Navel: Automating Software Support Using Traces of
Software Behavior
Emmett Witchel
University of Texas at Austin
Use Phoenix as the instrumentation engine for large, real-world client or server
applications to insert probes that identify program behavior and provide a
fingerprint to classify and identify software failures. Software robustness and
software support are crucial problems today and the state of the art is
disappointing. Navel is a project set to improve life for end users and
companies that provide software support. When software fails, end users often
have no recourse but to contact a call center. Call center employees often rely
on nothing more than responses to a small set of pre-planned questions. This
form of support works only for a limited class of failures, and results in great
frustration when problems are not resolved. Recently, crash diagnosis systems
that gather information at the end user’s machine and send it to the vendor are
an improved direction for software support. However, these systems are not yet
making sophisticated choices about what data to send. As a system, Navel will
broaden the scope of system behavior which generates feedback, it will enrich
the information collected and sent, and it will include algorithms to interpret
that information. The information that Navel collects will enable call center
employees to make more accurate diagnoses, or it might automate diagnosis for
some issues. Information tracked by Navel could also be fed back to program
developers who can focus bug fixing on problems that occur in the field. Navel
will insure that more useful information is sent when software malfunctions, and
that more can be done with that information by support staff and developers.

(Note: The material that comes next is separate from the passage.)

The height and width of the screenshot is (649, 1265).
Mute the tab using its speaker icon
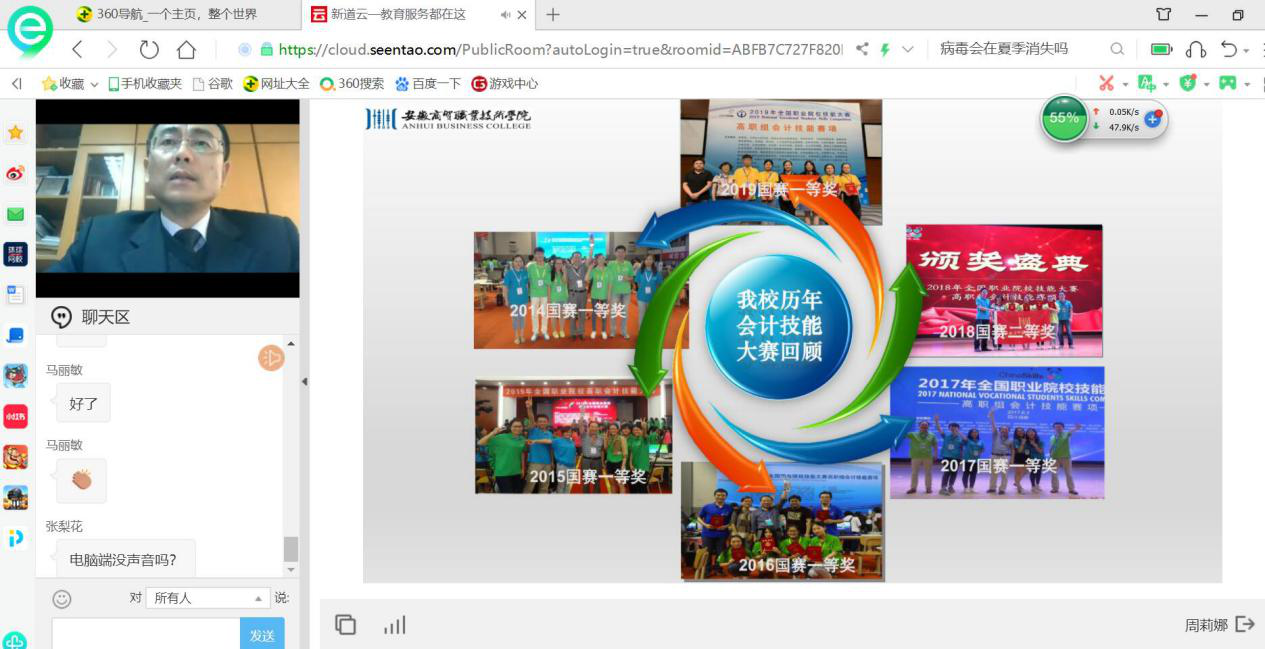pos(505,15)
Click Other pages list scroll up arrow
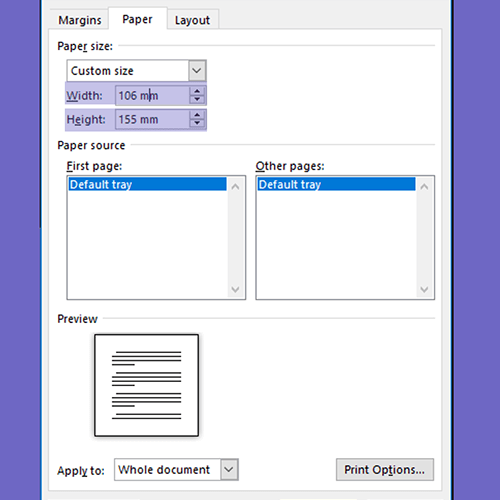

Techniques and Tools for Software Assurance
Jack Davidson
University of Virginia, USA
The primary goal of our research is to develop robust, affordable, scalable
techniques for providing higher levels of software assurance. The expected
outcomes, using the Phoenix infrastructure, include: a set of synthetic test
cases for gauging the effectiveness of techniques at countering malicious code
attacks, experiments to understand how and what types of malicious code can be
inserted into Windows binaries, robust binary security transformations for
protecting Windows binaries against attacks, a security testing framework and
tool that enables testing for vulnerabilities before deployment, and
experimental evaluations that demonstrate the effectiveness and efficiency of
the testing framework.
Type-Checking the Intermediate Languages in the Phoenix
JIT Compiler
Zhong Shao
Yale University
Our project is to design and implement a sound type system for the intermediate
representation of Phoenix. A sound type system will allow a way to automatically
check that the result of compilation will not crash unexpectedly. |